EXERCISE INSTRUCTIONS
Reproduce the material word for word, starting at the line that contains "The width and height of the screenshot is (602, 450)." and ending after the line that contains "pyautogui.click(x=615, y=218)".
start
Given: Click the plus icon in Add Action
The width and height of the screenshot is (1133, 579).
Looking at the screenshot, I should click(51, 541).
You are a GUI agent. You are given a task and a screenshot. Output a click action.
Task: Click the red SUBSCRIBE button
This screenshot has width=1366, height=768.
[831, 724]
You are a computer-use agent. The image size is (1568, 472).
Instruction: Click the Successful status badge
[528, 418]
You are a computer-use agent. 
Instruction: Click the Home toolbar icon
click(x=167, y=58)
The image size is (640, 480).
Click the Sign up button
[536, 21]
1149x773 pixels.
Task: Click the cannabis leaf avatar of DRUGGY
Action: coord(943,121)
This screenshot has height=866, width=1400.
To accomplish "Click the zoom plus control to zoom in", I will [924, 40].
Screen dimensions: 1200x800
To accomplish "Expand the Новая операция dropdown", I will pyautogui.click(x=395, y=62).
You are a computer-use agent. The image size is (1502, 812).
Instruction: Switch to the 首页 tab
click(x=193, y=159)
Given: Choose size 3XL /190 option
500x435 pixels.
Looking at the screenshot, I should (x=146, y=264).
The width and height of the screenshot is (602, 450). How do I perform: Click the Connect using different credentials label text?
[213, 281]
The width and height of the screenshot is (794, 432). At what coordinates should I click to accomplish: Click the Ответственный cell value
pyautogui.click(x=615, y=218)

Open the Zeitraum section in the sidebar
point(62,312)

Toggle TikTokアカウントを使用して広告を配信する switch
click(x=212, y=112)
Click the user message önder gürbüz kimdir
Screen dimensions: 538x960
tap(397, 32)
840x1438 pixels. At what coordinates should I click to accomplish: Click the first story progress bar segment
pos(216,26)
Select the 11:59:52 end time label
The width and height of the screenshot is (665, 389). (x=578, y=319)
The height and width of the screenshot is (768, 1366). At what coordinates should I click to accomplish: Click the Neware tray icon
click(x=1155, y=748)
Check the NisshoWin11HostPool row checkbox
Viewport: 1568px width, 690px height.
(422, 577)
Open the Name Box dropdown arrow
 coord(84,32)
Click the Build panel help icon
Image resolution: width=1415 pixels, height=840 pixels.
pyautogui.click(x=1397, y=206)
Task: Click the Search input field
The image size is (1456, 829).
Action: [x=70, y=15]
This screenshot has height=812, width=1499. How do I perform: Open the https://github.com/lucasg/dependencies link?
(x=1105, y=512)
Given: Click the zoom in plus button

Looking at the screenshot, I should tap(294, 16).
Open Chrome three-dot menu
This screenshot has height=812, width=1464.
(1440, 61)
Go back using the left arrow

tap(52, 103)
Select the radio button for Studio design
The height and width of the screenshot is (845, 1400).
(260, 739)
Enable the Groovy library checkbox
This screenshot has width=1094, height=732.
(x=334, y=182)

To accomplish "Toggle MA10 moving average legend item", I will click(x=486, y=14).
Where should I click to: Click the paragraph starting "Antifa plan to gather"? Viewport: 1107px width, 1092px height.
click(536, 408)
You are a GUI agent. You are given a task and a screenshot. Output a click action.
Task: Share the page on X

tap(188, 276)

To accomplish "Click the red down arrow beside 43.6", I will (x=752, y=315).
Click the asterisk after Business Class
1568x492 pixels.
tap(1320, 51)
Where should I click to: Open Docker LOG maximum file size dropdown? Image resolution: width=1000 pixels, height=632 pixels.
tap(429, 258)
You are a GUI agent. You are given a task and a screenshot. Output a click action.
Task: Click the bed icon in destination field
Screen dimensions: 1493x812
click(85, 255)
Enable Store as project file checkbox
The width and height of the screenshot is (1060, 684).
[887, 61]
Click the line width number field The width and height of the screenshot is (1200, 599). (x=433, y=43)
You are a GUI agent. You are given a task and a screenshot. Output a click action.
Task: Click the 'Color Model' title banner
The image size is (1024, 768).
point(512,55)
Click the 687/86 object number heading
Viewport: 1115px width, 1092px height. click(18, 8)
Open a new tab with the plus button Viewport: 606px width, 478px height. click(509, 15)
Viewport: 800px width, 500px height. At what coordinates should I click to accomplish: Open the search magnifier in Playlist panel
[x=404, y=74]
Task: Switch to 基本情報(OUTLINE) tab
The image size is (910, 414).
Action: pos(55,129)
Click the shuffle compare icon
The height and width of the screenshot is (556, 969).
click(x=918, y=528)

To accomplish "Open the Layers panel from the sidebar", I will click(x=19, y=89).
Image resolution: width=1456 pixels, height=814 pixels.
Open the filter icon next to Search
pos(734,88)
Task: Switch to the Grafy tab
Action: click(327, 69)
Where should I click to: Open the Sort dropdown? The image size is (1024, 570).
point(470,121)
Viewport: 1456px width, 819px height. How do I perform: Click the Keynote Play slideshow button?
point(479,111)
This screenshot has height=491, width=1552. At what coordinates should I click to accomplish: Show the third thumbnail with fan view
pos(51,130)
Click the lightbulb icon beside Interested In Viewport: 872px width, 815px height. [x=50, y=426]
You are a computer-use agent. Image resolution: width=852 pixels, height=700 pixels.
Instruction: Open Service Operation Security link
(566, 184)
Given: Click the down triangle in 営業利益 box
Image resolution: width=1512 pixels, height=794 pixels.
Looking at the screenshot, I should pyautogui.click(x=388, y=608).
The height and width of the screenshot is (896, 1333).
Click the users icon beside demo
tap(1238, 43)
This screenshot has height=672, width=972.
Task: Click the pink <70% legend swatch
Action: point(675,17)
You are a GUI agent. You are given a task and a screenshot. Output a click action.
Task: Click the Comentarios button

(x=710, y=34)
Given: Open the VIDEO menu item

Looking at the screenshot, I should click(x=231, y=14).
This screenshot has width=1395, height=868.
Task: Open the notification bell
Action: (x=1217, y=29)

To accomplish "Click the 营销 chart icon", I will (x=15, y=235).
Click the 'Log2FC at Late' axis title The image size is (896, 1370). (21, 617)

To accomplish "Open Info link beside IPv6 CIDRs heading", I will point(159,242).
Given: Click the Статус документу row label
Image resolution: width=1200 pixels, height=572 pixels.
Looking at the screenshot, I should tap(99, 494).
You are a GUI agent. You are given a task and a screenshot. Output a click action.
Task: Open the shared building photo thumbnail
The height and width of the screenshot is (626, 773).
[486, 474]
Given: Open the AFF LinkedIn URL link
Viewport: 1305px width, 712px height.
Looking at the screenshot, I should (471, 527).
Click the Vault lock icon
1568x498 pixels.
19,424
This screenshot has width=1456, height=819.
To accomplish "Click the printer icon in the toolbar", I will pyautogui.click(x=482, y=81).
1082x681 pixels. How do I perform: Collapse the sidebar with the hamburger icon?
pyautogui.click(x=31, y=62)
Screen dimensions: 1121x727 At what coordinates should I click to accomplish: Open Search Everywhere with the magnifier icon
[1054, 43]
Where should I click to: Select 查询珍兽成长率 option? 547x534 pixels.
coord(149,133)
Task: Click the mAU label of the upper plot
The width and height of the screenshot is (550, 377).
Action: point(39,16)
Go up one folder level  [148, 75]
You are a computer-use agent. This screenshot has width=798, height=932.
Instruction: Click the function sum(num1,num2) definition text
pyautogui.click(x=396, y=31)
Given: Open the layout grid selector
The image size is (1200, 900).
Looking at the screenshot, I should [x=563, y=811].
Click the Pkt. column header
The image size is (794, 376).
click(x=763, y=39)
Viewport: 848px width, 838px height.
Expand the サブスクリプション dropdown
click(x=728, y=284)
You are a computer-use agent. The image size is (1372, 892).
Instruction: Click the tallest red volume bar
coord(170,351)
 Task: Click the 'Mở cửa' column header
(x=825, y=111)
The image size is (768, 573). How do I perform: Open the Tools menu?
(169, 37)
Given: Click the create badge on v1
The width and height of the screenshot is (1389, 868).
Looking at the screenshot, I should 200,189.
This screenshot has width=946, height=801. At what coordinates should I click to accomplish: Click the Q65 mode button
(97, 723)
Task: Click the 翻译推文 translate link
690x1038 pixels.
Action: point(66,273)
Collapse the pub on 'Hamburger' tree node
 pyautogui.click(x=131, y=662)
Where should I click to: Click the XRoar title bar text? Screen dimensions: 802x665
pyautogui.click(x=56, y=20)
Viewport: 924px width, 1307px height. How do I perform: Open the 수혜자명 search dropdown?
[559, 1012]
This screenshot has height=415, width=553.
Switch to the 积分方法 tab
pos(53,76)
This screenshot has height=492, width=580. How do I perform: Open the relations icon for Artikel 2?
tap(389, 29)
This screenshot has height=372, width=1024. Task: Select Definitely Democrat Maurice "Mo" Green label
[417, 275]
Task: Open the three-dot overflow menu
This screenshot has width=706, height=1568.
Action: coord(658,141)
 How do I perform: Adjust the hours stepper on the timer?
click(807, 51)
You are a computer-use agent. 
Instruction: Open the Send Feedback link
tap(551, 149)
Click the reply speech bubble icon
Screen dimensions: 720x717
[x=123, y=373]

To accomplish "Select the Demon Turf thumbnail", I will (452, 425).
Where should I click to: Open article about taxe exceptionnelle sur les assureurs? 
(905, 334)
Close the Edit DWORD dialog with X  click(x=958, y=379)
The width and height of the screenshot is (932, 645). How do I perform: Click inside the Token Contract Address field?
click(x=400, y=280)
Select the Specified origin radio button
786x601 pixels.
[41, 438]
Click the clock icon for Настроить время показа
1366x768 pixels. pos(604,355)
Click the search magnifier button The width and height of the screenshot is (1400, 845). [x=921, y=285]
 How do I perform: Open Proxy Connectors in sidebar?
end
ANSWER FOR THE TASK
The width and height of the screenshot is (602, 450). How do I perform: Click the Connect using different credentials label text?
[213, 281]
The width and height of the screenshot is (794, 432). At what coordinates should I click to accomplish: Click the Ответственный cell value
pyautogui.click(x=615, y=218)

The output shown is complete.